• [Exercise brief] Scan the entries below and return each line that contains "computer".

• [Records for processing]
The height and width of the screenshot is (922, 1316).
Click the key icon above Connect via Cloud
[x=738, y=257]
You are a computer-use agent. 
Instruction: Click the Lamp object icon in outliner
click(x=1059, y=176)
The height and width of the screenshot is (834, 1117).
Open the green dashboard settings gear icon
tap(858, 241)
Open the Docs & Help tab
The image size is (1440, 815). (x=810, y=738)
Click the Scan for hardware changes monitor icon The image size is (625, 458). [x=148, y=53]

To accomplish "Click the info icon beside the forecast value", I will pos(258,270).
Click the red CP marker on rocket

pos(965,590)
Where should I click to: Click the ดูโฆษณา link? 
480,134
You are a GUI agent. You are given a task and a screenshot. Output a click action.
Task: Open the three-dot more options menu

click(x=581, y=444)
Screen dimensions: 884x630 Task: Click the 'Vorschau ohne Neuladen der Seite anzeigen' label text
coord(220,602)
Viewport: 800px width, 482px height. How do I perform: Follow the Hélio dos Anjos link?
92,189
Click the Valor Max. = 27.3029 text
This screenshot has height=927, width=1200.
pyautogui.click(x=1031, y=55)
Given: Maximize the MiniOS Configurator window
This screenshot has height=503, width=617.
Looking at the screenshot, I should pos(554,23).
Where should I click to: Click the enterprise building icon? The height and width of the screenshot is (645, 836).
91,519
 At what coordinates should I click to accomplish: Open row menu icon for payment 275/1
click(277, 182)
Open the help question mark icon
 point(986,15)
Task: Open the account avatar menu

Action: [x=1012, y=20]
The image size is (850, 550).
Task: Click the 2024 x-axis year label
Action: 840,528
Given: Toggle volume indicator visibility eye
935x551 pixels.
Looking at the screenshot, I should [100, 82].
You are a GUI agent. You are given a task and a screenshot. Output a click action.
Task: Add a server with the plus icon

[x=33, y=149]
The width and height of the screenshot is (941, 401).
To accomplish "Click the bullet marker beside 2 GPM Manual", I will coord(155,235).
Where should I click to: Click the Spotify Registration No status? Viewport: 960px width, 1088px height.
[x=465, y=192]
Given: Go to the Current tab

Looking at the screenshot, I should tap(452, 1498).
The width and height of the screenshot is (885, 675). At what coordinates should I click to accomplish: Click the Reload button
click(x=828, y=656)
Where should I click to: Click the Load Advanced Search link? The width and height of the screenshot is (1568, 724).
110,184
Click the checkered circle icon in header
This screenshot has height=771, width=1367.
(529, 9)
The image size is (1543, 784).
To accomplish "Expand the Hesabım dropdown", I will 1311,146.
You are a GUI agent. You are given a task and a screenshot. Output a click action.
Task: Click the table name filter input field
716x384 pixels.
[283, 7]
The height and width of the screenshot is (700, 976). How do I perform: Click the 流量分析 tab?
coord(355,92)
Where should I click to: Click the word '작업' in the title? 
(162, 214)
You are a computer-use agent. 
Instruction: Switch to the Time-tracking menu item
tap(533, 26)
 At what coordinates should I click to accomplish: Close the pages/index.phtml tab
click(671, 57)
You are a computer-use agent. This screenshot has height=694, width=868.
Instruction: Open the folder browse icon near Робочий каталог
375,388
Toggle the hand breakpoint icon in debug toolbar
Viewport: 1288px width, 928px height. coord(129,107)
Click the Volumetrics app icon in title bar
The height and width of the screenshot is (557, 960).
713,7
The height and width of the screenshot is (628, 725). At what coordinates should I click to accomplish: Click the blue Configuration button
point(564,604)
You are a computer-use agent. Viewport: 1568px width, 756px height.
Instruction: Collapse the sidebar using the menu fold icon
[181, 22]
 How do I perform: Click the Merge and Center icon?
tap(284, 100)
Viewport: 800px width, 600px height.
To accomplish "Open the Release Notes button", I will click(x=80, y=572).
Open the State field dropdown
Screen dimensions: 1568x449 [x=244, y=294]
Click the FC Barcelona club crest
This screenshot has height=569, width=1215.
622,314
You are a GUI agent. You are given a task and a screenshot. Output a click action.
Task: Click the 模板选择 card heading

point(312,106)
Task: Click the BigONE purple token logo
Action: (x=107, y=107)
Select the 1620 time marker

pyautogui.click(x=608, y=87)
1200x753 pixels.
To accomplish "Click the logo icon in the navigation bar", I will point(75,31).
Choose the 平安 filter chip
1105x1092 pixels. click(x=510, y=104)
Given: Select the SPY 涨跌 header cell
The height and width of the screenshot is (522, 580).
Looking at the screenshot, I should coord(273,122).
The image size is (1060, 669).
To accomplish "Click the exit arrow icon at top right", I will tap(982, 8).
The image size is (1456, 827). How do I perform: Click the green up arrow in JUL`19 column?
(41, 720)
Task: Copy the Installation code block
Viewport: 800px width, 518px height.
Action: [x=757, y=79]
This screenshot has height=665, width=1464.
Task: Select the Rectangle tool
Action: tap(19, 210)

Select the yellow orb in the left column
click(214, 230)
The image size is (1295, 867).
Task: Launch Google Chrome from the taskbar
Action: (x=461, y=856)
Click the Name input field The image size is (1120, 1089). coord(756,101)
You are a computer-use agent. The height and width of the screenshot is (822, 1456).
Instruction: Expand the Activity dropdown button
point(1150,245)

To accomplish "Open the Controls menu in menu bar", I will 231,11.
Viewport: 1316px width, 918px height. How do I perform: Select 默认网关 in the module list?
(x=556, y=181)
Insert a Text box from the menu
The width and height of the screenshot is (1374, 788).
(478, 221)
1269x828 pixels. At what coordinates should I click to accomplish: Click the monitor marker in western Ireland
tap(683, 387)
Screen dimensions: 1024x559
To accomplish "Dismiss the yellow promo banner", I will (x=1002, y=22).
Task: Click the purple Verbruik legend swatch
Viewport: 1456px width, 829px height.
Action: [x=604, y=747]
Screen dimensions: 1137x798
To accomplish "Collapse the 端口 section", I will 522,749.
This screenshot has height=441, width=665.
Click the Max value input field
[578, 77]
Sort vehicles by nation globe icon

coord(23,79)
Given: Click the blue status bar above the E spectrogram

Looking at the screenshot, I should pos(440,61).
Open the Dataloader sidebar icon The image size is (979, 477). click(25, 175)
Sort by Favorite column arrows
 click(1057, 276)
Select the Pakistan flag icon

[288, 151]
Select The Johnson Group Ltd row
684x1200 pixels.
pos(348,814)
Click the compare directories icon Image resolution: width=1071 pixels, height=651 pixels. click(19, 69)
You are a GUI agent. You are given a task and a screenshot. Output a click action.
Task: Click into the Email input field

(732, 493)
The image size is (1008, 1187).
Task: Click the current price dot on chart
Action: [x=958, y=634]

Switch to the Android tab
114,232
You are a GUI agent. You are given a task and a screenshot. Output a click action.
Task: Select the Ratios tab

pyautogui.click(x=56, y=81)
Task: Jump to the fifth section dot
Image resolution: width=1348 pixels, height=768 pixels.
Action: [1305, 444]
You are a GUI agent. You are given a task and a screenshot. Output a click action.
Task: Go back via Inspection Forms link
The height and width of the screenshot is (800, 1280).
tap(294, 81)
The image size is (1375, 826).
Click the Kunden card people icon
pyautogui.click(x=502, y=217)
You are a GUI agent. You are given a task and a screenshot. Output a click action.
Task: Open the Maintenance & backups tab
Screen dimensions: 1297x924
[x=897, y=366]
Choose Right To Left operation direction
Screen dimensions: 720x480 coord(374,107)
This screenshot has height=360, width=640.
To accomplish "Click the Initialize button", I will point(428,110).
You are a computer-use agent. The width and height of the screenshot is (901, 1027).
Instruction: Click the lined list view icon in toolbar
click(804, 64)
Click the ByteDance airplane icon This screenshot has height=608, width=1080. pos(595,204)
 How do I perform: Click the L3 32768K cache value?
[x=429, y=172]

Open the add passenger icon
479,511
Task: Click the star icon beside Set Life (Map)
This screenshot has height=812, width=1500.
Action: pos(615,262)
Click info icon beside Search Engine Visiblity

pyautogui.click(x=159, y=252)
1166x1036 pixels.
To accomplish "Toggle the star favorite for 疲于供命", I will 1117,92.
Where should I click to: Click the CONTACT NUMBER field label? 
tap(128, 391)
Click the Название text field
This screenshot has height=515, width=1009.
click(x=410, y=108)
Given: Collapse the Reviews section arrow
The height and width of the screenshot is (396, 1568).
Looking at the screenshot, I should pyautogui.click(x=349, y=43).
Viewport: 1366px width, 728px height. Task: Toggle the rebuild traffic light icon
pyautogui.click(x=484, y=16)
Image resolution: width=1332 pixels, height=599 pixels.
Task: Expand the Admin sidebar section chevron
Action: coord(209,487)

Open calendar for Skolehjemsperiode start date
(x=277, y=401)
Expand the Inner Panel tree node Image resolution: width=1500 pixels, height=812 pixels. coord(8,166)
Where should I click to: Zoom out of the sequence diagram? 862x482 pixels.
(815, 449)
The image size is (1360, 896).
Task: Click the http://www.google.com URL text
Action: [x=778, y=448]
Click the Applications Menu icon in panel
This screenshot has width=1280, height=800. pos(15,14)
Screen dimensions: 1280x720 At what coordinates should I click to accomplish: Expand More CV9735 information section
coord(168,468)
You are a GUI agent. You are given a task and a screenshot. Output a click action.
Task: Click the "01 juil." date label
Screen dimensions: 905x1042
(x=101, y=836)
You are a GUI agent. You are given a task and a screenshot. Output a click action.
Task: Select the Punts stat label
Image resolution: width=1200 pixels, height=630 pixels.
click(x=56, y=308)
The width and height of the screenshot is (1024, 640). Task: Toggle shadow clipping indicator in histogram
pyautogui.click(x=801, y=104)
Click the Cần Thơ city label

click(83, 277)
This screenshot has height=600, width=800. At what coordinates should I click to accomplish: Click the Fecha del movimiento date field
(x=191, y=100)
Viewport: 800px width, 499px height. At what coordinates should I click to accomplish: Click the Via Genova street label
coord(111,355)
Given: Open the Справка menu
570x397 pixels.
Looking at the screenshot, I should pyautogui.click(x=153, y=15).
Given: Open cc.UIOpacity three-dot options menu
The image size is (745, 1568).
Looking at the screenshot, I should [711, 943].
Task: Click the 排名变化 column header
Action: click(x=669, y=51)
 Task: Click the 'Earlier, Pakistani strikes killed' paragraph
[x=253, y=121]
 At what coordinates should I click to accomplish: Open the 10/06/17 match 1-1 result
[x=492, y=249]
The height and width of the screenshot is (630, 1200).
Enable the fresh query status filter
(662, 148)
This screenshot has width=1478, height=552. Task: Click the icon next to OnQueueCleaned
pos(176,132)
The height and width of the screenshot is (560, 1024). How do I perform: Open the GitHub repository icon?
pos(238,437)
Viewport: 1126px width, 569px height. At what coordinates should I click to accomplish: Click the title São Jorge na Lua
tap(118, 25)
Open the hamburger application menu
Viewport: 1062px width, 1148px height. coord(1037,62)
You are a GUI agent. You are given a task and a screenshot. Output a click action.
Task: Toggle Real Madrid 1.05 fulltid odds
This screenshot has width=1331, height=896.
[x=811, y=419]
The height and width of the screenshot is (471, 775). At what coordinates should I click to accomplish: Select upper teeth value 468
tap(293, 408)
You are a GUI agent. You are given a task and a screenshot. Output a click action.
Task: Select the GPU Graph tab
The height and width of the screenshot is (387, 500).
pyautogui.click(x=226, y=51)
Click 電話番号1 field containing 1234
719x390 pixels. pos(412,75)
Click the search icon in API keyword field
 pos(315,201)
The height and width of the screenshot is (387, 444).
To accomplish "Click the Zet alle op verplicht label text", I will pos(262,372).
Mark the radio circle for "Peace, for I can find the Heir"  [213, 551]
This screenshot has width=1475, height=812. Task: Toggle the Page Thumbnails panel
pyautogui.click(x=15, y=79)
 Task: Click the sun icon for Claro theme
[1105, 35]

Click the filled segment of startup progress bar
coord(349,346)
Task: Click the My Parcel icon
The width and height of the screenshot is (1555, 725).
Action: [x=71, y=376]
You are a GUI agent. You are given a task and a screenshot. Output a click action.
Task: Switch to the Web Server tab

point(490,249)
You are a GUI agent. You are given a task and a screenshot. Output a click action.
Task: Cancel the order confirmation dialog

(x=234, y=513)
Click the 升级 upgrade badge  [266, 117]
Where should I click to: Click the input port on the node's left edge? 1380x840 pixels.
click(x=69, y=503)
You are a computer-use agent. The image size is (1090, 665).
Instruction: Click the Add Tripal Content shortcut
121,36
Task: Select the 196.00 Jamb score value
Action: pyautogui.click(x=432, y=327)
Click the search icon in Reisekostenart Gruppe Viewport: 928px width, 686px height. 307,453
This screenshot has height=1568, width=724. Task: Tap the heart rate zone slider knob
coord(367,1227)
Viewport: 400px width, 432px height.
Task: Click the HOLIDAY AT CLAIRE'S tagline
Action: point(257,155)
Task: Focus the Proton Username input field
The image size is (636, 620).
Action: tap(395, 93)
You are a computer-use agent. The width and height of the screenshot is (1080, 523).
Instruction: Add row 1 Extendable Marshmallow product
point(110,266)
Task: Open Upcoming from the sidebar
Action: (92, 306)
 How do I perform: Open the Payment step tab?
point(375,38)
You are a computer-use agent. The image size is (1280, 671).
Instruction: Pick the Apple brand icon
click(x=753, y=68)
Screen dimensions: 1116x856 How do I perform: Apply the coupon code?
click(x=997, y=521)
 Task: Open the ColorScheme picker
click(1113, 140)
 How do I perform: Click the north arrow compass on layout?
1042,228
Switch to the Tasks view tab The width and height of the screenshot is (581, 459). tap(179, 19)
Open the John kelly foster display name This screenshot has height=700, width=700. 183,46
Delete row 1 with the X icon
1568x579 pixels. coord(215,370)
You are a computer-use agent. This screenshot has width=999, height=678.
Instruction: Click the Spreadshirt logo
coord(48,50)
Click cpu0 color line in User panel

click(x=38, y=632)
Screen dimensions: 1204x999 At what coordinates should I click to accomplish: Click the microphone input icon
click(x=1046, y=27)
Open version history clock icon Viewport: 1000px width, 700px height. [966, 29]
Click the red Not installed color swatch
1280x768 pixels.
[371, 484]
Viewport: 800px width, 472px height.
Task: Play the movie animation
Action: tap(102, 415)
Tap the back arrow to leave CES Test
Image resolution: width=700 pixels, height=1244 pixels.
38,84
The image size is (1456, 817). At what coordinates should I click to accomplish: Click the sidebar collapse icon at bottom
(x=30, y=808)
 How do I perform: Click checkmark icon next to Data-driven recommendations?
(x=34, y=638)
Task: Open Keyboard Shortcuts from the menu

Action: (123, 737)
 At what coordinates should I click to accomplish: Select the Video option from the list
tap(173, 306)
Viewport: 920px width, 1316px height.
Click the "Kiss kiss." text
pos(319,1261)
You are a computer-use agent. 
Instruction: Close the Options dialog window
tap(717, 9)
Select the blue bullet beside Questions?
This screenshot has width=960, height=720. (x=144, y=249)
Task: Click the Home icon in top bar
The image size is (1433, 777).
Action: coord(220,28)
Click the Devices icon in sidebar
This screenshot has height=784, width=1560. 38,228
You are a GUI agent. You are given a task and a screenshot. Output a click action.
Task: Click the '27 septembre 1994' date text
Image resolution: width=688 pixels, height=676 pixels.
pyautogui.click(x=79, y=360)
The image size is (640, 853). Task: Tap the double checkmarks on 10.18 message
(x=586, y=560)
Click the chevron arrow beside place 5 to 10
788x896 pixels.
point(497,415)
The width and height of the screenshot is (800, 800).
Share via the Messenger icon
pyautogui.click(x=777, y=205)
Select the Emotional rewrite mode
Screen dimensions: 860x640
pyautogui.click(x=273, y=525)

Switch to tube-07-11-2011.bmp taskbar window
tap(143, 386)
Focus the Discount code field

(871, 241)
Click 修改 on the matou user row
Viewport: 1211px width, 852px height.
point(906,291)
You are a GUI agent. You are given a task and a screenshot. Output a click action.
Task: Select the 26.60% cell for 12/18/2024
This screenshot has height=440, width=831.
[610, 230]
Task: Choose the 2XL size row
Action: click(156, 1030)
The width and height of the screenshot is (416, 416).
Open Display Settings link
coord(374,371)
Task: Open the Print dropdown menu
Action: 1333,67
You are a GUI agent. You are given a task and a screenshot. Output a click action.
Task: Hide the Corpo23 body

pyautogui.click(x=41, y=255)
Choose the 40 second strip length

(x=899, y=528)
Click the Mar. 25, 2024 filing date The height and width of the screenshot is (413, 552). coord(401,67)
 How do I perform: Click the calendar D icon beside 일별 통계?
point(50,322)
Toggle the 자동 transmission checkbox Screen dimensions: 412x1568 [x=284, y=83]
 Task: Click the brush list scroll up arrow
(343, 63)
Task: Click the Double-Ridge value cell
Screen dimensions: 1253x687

• [Expected answer]
You are a computer-use agent. 
You are a computer-use agent. 
You are a computer-use agent. This screenshot has height=694, width=868.
You are a computer-use agent. Viewport: 1568px width, 756px height.
You are a computer-use agent. The height and width of the screenshot is (822, 1456).
You are a computer-use agent. The width and height of the screenshot is (901, 1027).
You are a computer-use agent. The image size is (1090, 665).
You are a computer-use agent. The width and height of the screenshot is (1080, 523).
You are a computer-use agent. The image size is (1280, 671).
You are a computer-use agent. This screenshot has width=999, height=678.
You are a computer-use agent. 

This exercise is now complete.